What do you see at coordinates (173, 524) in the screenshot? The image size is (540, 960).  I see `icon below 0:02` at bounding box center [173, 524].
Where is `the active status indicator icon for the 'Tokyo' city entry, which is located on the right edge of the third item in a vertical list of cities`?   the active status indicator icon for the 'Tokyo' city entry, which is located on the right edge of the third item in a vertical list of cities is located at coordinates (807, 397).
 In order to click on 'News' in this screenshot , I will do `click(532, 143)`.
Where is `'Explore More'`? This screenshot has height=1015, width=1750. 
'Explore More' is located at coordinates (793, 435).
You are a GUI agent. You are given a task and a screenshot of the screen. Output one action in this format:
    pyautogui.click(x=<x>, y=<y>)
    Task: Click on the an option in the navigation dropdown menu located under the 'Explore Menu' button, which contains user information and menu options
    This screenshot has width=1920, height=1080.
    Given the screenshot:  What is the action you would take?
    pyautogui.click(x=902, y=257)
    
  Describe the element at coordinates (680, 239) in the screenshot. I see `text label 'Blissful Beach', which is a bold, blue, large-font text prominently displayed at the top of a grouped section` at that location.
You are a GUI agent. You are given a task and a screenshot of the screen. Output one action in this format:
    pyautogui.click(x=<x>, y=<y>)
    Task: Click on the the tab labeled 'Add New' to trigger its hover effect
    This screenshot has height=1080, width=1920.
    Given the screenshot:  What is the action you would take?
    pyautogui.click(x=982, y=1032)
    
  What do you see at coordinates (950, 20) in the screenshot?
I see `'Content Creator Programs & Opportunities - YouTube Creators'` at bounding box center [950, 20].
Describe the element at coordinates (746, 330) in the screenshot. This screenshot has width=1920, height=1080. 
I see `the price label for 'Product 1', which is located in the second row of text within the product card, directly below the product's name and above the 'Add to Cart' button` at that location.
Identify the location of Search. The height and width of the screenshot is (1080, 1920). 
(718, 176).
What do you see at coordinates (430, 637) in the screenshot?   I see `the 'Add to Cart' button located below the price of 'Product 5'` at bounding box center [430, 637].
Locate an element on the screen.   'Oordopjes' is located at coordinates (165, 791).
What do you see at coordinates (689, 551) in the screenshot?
- - -
What is required: Print all of the items above again, line for line, without changing a single character.

Finished task:
What do you see at coordinates (173, 524) in the screenshot? The image size is (540, 960).  I see `icon below 0:02` at bounding box center [173, 524].
Where is `the active status indicator icon for the 'Tokyo' city entry, which is located on the right edge of the third item in a vertical list of cities`?   the active status indicator icon for the 'Tokyo' city entry, which is located on the right edge of the third item in a vertical list of cities is located at coordinates (807, 397).
 In order to click on 'News' in this screenshot , I will do `click(532, 143)`.
Where is `'Explore More'`? This screenshot has height=1015, width=1750. 
'Explore More' is located at coordinates (793, 435).
You are a GUI agent. You are given a task and a screenshot of the screen. Output one action in this format:
    pyautogui.click(x=<x>, y=<y>)
    Task: Click on the an option in the navigation dropdown menu located under the 'Explore Menu' button, which contains user information and menu options
    This screenshot has width=1920, height=1080.
    Given the screenshot:  What is the action you would take?
    pyautogui.click(x=902, y=257)
    
  Describe the element at coordinates (680, 239) in the screenshot. I see `text label 'Blissful Beach', which is a bold, blue, large-font text prominently displayed at the top of a grouped section` at that location.
You are a GUI agent. You are given a task and a screenshot of the screen. Output one action in this format:
    pyautogui.click(x=<x>, y=<y>)
    Task: Click on the the tab labeled 'Add New' to trigger its hover effect
    This screenshot has height=1080, width=1920.
    Given the screenshot:  What is the action you would take?
    pyautogui.click(x=982, y=1032)
    
  What do you see at coordinates (950, 20) in the screenshot?
I see `'Content Creator Programs & Opportunities - YouTube Creators'` at bounding box center [950, 20].
Describe the element at coordinates (746, 330) in the screenshot. This screenshot has width=1920, height=1080. 
I see `the price label for 'Product 1', which is located in the second row of text within the product card, directly below the product's name and above the 'Add to Cart' button` at that location.
Identify the location of Search. The height and width of the screenshot is (1080, 1920). 
(718, 176).
What do you see at coordinates (430, 637) in the screenshot?   I see `the 'Add to Cart' button located below the price of 'Product 5'` at bounding box center [430, 637].
Locate an element on the screen.   'Oordopjes' is located at coordinates (165, 791).
What do you see at coordinates (689, 551) in the screenshot?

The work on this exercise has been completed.